ソ連解体直前の1991年の8月クーデター、ソ連解体後のエリツィン時代のモスクワ騒乱事件や経済危機など、国民は多くの苦悩を経験した。現状への不満は大きいが、このような混乱を再び味わいたくないと考える国民は少なくない。2003年のグルジアのバラ革命、2004年のウクライナのオレンジ革命、2005年と2010年のキルギスの政変など、旧ソ連諸国にもソ連解体後にいくつかの政変があったが、それらが「民主化・自由化」へとスムーズに移行できていないことも、旧ソ連諸国の人々の安定志向に拍車をかけているように思われる。
第2に、反プーチン運動は主に都市部で活発化している一方、地方ではプーチンの支持率が依然として比較的高く維持されているということもある。

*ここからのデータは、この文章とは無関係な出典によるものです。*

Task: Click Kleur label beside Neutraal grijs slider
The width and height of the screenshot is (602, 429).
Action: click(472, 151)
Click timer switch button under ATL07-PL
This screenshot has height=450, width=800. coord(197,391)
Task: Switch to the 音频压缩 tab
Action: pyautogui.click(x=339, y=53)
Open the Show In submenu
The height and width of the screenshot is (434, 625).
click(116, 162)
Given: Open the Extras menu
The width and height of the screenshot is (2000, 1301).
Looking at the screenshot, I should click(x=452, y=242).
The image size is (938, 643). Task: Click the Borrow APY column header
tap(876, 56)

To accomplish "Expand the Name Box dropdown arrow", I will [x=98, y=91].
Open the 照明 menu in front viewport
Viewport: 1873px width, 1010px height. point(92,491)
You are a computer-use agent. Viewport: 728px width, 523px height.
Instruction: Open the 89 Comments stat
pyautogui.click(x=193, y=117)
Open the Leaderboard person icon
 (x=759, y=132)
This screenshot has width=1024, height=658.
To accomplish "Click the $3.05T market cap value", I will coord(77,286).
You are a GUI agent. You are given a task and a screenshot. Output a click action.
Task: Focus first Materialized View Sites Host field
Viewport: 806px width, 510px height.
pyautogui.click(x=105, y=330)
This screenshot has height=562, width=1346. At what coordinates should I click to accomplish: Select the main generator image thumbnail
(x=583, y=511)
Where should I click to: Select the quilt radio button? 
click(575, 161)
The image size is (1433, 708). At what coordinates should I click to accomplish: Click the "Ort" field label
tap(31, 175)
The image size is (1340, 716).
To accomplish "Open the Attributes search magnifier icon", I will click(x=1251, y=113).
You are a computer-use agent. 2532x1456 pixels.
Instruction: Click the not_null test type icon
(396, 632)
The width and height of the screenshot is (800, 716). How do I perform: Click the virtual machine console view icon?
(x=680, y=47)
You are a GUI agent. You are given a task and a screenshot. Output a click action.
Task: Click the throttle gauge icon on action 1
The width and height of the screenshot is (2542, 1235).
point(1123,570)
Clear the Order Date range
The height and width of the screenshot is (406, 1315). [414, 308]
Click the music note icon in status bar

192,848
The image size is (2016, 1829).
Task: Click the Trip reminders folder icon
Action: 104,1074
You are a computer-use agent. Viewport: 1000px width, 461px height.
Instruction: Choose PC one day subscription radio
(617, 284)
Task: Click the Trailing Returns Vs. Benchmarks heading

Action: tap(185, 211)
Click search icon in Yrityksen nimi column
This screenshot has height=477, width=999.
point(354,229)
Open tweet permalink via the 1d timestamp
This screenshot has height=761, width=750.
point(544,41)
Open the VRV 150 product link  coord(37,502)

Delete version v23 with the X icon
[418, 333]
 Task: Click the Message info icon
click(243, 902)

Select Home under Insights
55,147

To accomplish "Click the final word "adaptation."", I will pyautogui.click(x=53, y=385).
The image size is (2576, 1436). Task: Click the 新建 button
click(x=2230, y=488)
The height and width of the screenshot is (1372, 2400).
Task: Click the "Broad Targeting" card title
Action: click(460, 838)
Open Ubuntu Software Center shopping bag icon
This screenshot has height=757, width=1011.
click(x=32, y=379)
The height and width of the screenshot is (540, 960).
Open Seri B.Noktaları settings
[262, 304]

第3に、プーチン氏に代わる指導者がいないことである。一連の抗議デモでは、プーチン氏に退陣をつきつける要求が多々出ているとはいえ、プーチン氏に代わりうる政治指導者が不在であるという深刻な問題がある。プーチン氏を引きずり下ろしたところで、まっとうな指導者がいないのであれば、国の混乱は目に見えている。それならば、不満があっても安定状況を維持してくれるプーチン氏のほうがマシかもしれないと思う国民が多いのも事実だという。
プーチン 大統領返り咲きへの影響
これらのことを鑑みると、来年の大統領選挙でもプーチン氏が勝利することはまず確実視されている。しかし、今回の一連の出来事――なりふり構わぬ選挙戦と不正選挙、反政府的な言動や行動の弾圧、そしてそれに対する大衆の抗議行動は、今後の大統領選挙や政権運営に大きな悪影響をもたらすことは間違いない。さらに、その影響は経済分野にも及び、プーチン氏と関係がある、ないし彼が構築した経済システムから利益を受けたロシア企業の株価は、下院選挙後、大量の売りを浴びせられ、独立系ガス会社ノバテクを筆頭に、プーチン銘柄の株が軒並み急落したのである。